Some of them are among the most popular and asked-for toys this season: slime and electronically-interactive devices.
The doctors said many slimes contain a toxic level of boron, usually in the form of Borax. The amount present can be 15 times the upper-level limit established by European governments. However, the United States has no limitations on boron levels. Doctors also say slime products are usually not labeled that they contain the mineral.
“The studies have shown that that chemical inside this slime could cause nausea, vomiting, reproductive issues in children and can be fatal if ingested in significant amounts,” Dr. Jeff Holloway said.
Another group of toys under scrutiny are electronically-interactive toys, considered “smart toys,” which use an internet connection or associated apps.
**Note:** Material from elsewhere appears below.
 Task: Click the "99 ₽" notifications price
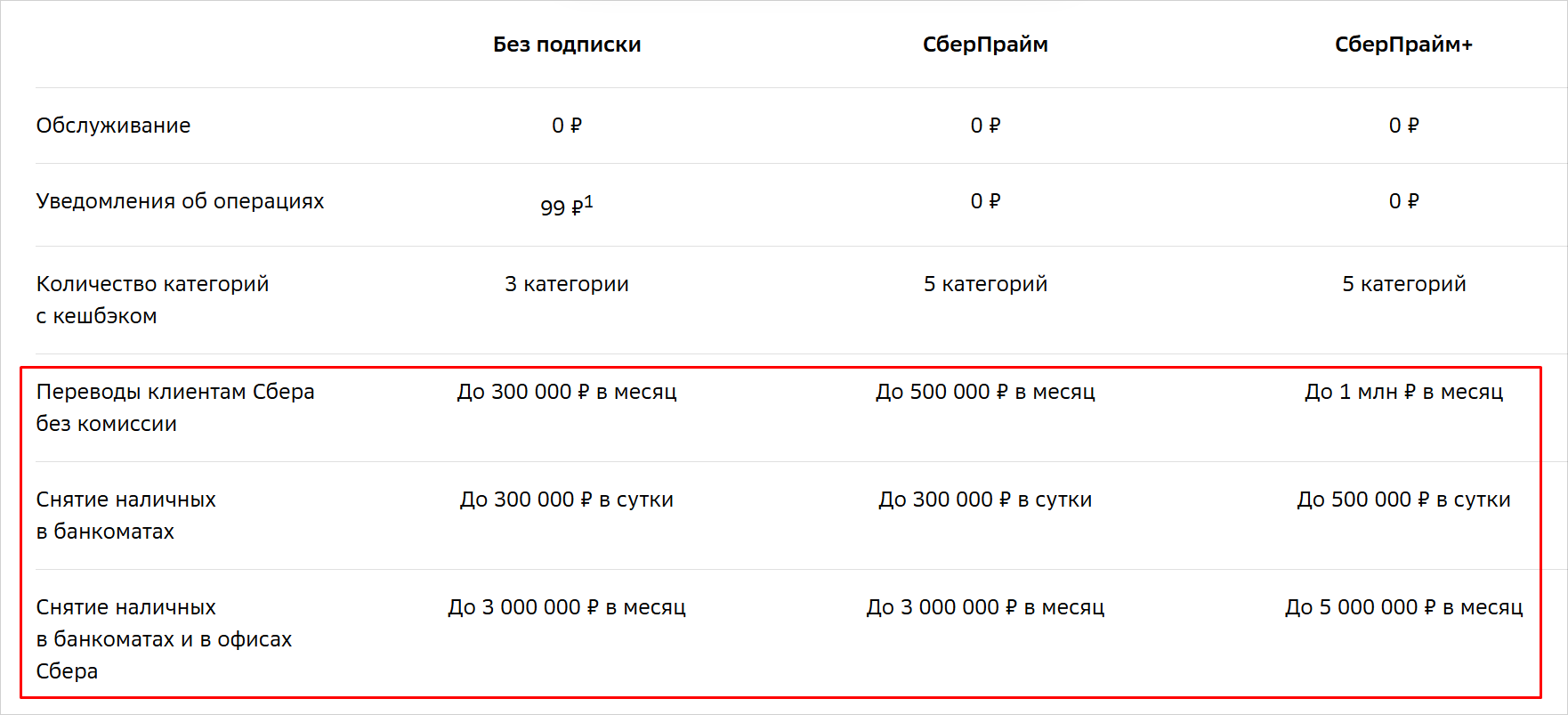click(561, 207)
“Unfortunately many of these toys can collect data on the children, share consumer information and even potentially violate a child’s privacy,” Sheehan said. “Last year the FBI released a warning that these features could put the privacy and the safety of children at risk due to the large amount of this information that can be unwittingly disclosed.”
Doctors recommend if a child is given an active item such as a bike, scooter or hoverboard, they also be provided with helmets and proper safety protection. That protection should fit the child, not be purchased larger so that “they can grow into it.”
“Unfortunately every week I see probably an injury that could have been at least less severe if using proper safety equipment,” Holloway said. “We have seen, unfortunately, a number of kids with ingestions and the magnets being one of the worst-case scenarios.”
The doctors said toys that contain magnets and button batteries are not recommended for young children due to concerns over ingestion. They said if a piece of a toy can fit inside a tube of toilet paper, a child can swallow it.
Doctors also discussed concerns about toys that make noise. If the sound is too loud, remove the batteries or cover the sound holes with duct tape.
Although the Consumer Product Safety Commission recalls toys that have safety issues, “Trouble in Toyland” reports such toys may be available online. The doctors said manufacturers and retailers cannot be trusted to identify unsafe toys.